=== Begin Enclosure ===

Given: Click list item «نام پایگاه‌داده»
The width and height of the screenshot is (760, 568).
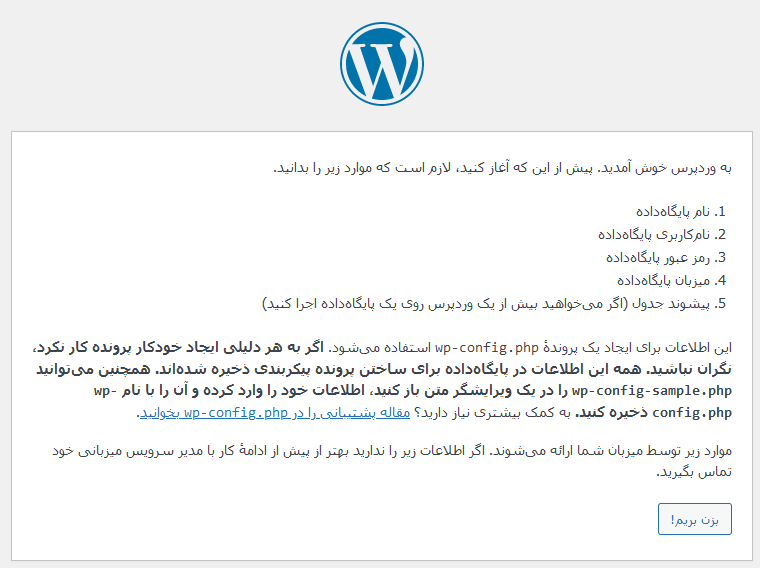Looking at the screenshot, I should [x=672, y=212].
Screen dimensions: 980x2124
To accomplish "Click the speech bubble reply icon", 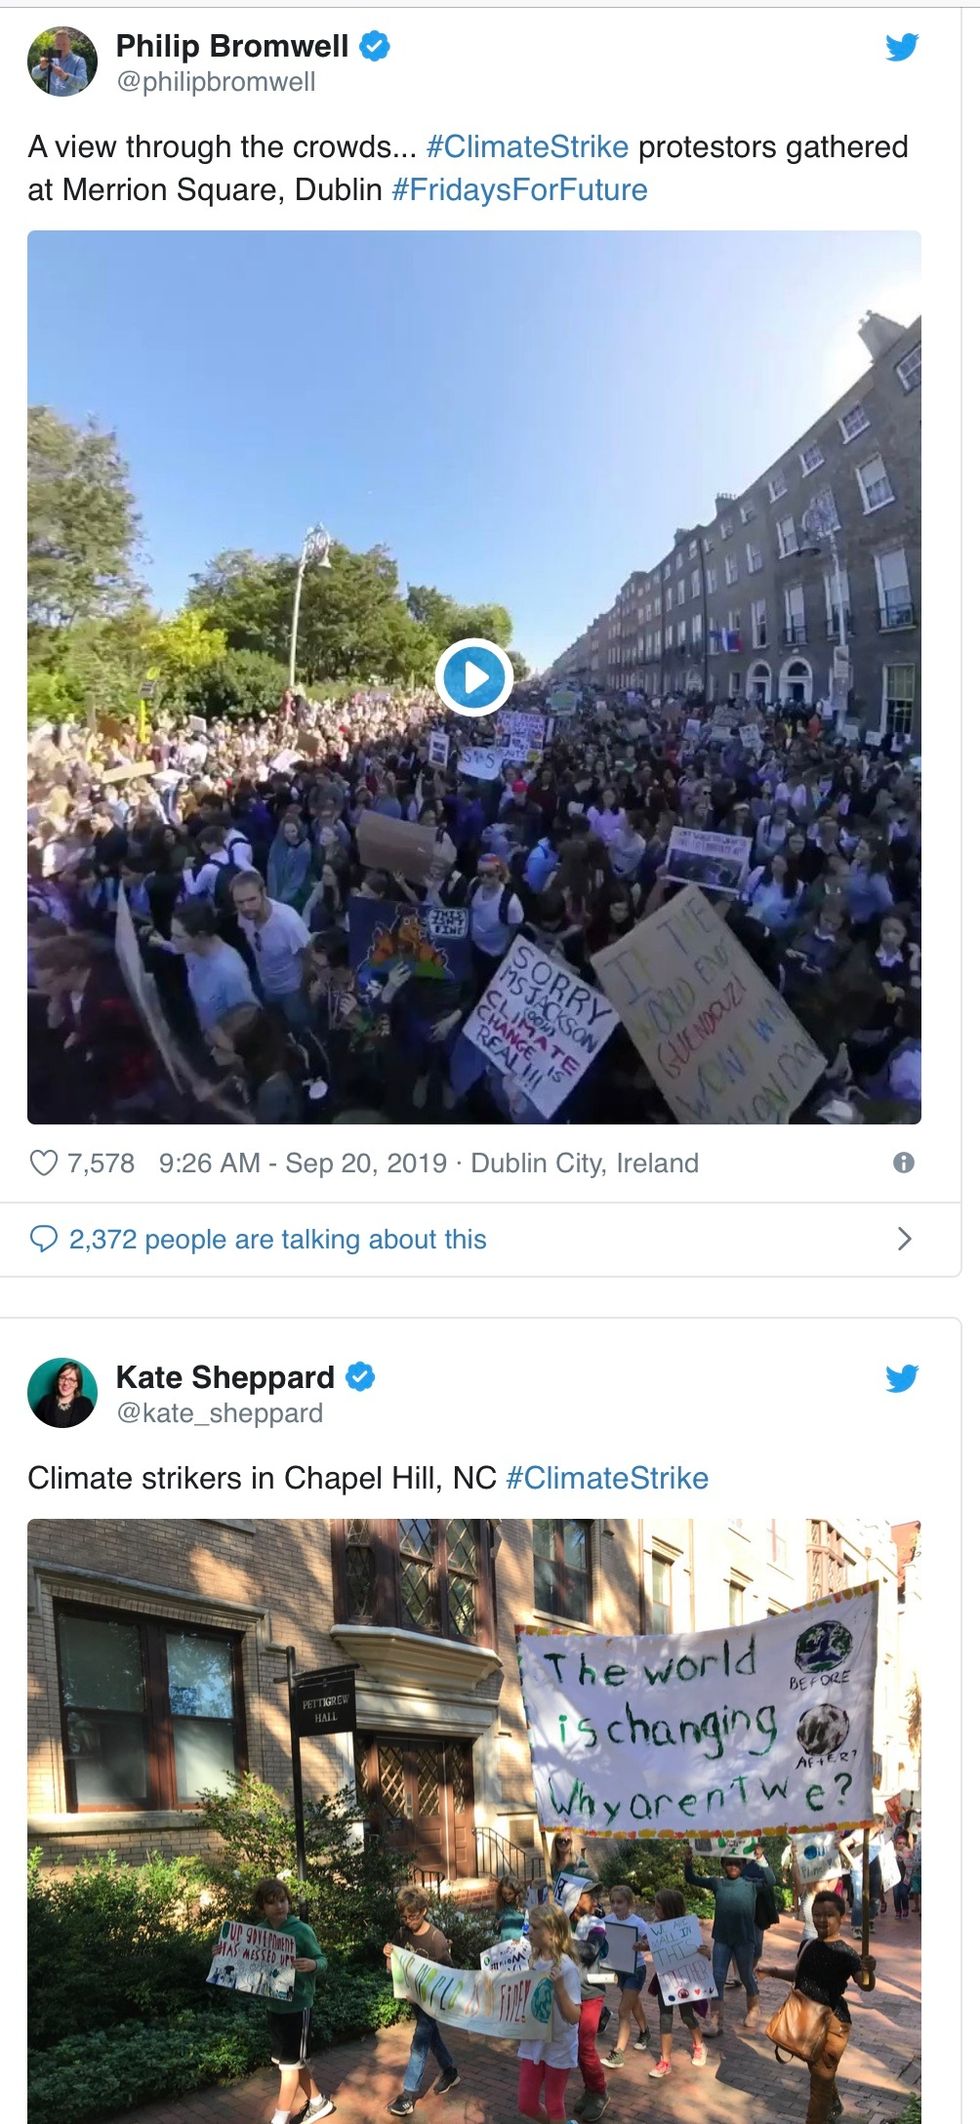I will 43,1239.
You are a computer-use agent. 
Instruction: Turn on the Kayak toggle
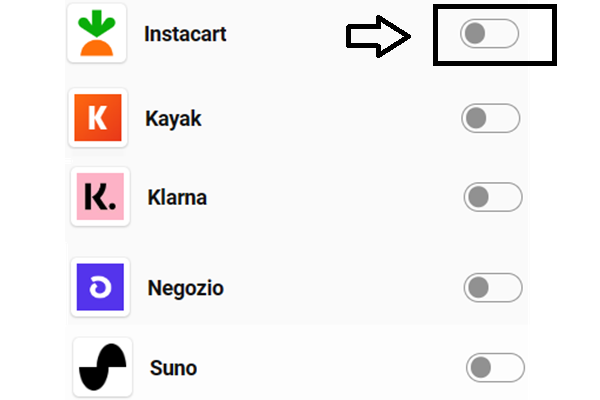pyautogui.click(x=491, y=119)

=== End Enclosure ===

■ **Task**
The answer should contain only the lines from the one with "You are a computer-use agent." through the last line of the material, given word for word and without pictures.

■ **Answer space**
You are a computer-use agent. 
Instruction: Turn on the Kayak toggle
pyautogui.click(x=491, y=119)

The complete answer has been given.